Разведка донесла Дутову о чапаевской дивизии, идущей на помощь Уральску. Атаман, как свои пять пальцев знавший степь между Бузулуком и Уральском, кинулся к Белову.
— Наконец-то, наконец нам представился случай поймать за хвост Чапаева, — захлебываясь словами, говорил Дутов. — Его путь из Бузулука до реки Урал лежит по ковыльным степям, сейчас трава выше пояса, жарынь так подсушила, кинь цигарку — изойдет пожарами. Мы чапаевцев, как сусликов, заживо изжарим, а ежели кто прорвется к реке, на тех устроим засаду. А для засады самое славное место — станица Соболевская. Чапаеву ее миновать невозможно. Пожаром начнем — мясорубкой кончим. — Дутов потер шершавые, сильные ладони с удовольствием человека, обдумавшего сногсшибательное дело.
Белов колебался: не хотелось дробить силы, не желалось лишнего завитка в военной славе атамана.
Тогда Дутов пустил в ход решающий козырь:
— Не нужно оттягивать силы из-под Оренбурга, я направляю из своего резерва отряд полковника Андерса. Лихие казаки, бесстрашные офицеры сметут в Урал чапаевскую шайку...
И генерал Белов согласился. Он придал Особому отряду несколько броневиков, и Андерс форсированным маршем намного раньше Чапаева вошел в Соболевскую. Уже четвертый день стоял он в Соболевской, строго храня тайну местонахождения.
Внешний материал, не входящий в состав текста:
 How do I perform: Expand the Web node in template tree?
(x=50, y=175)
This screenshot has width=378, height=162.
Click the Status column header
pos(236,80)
Из станицы
Андерс и Казанашвили заняли под свой штаб дом дьякона. Сам хозяин сидел в подвале арестованный: сын его дезертировал из белой армии и бежал в осажденный Уральск.
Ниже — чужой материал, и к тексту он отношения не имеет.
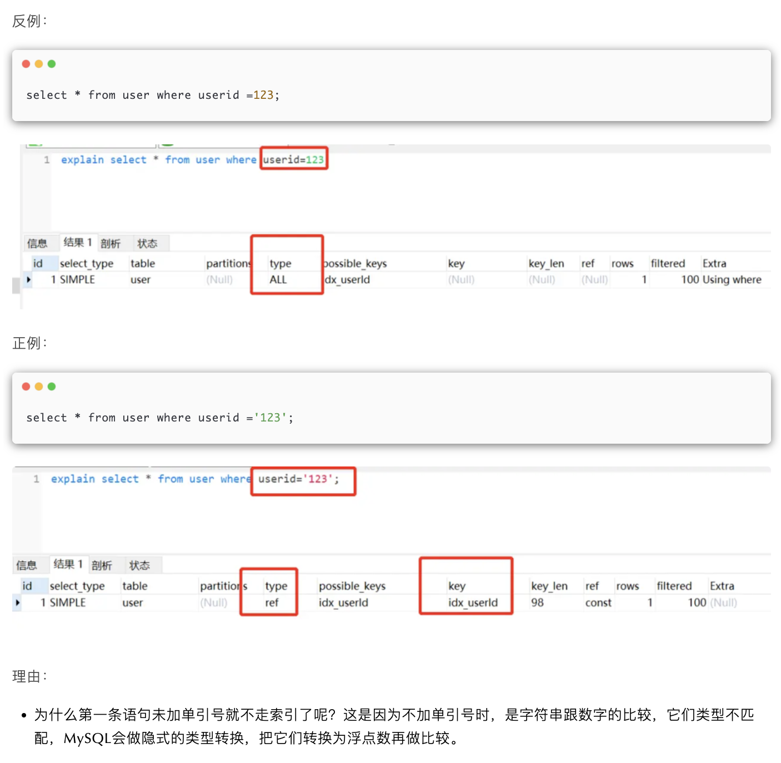The image size is (781, 763).
Task: Click the idx_userId cell in the key column
Action: pyautogui.click(x=473, y=603)
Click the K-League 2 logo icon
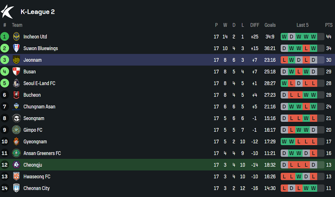Image resolution: width=335 pixels, height=197 pixels. click(x=8, y=12)
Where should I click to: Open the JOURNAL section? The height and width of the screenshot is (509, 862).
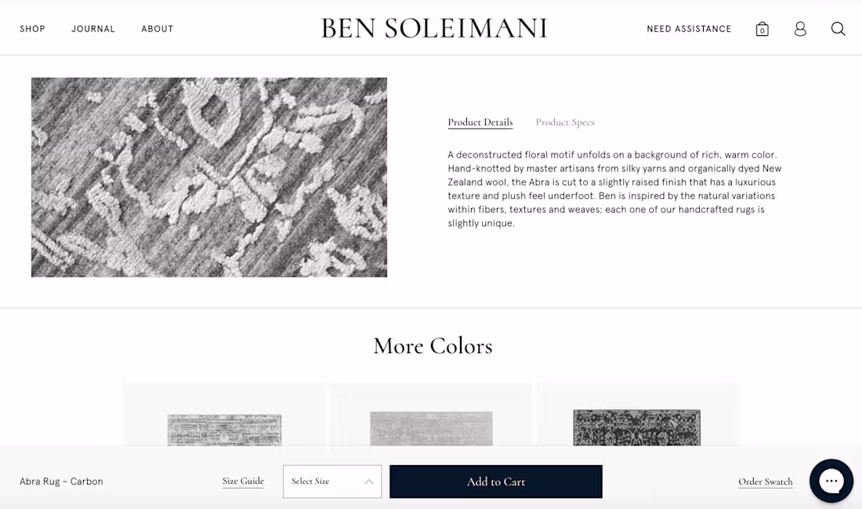point(92,29)
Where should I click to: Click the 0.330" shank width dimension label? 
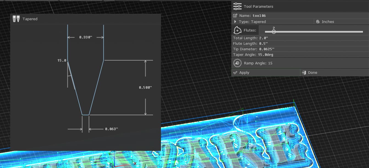pyautogui.click(x=85, y=37)
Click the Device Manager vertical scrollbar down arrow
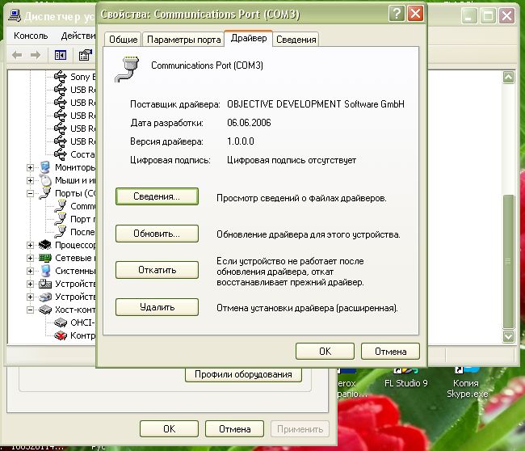525x451 pixels. coord(508,335)
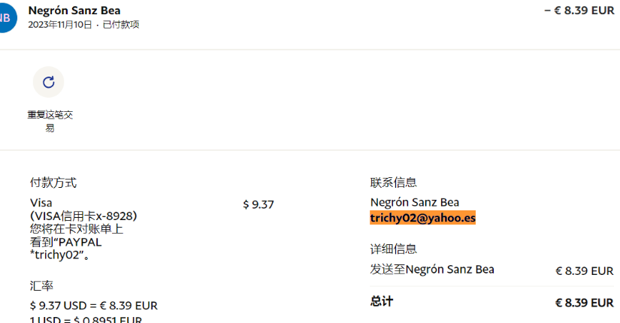Click the VISA信用卡x-8928 card detail

tap(83, 216)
В последнее время Казанашвили жил в каком-то опьянении опасной силой власти. Давно замечено: только честные люди не используют власть в личных целях, но Казанашвили не принадлежал к таким людям. Нравственность он считал буржуазным предрассудком, ненависть — необходимостью для своего самоутверждения и любил говорить, что душа его — выжженная пустыня, в ней нет места жалости.
Казанашвили посмотрел на пламенеющий закатом Урал. Над рекой мела седая метелица: сотни бабочек, приплясывая, падали в воду, рыбы жадно хватали добычу. Над степью толпились грозовые тучи, прошиваемые лиловыми молниями, но грома не было слышно.
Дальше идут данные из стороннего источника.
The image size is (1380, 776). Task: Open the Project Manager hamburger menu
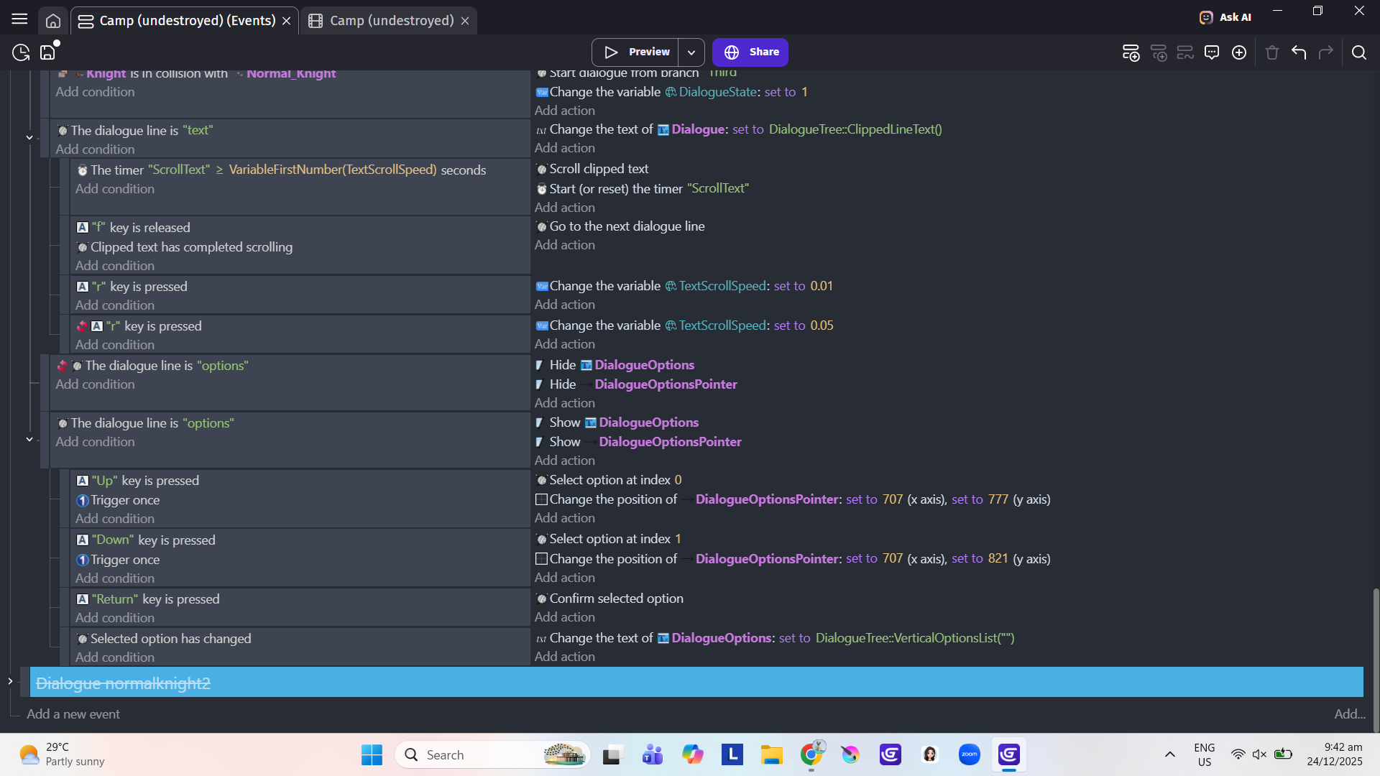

«Гроза пройдет стороной», — решил Казанашвили, любуясь двустворчатой радугой; из нее, как из многоцветной арки, текли высокие ковыли. «Может быть, сейчас где-то за горизонтом скачут к радужной арке всадники Чапаева, не подозревая о нашей засаде, — удовлетворенно подумал Несо. — Только бы не предупредил их какой-нибудь сукин сын!»
При этой мысли он вспомнил прапорщика, бежавшего в Уральск, и отца его, дьякона, сидевшего в подвале собственного дома.
— Надо выбить из старого сыча что-нибудь важное. — Казанашвили одернул черкеску, вернулся в дом, приказал привести дьякона. Сам сел в красный угол, под запыленными иконами. Часовой ввел в комнату седого старика в разорванной рясе. В растрепанные волосы набилась труха, на скулах синели кровоподтеки.
— Как, отец, будешь давать показания? — строго спросил Казанашвили.
— Не ведаю, куда скрылся сын мой, — прохрипел дьякон, прислонясь к бревенчатой стене.
— Не ведаешь?! Большевикам продался, красным шпионом стал, подлец! Буду бить, пока не признаешься. — Казанашвили вскочил, подступил к арестованному.
— Сея семена ненависти, не соберешь урожая добра, — пробормотал дьякон.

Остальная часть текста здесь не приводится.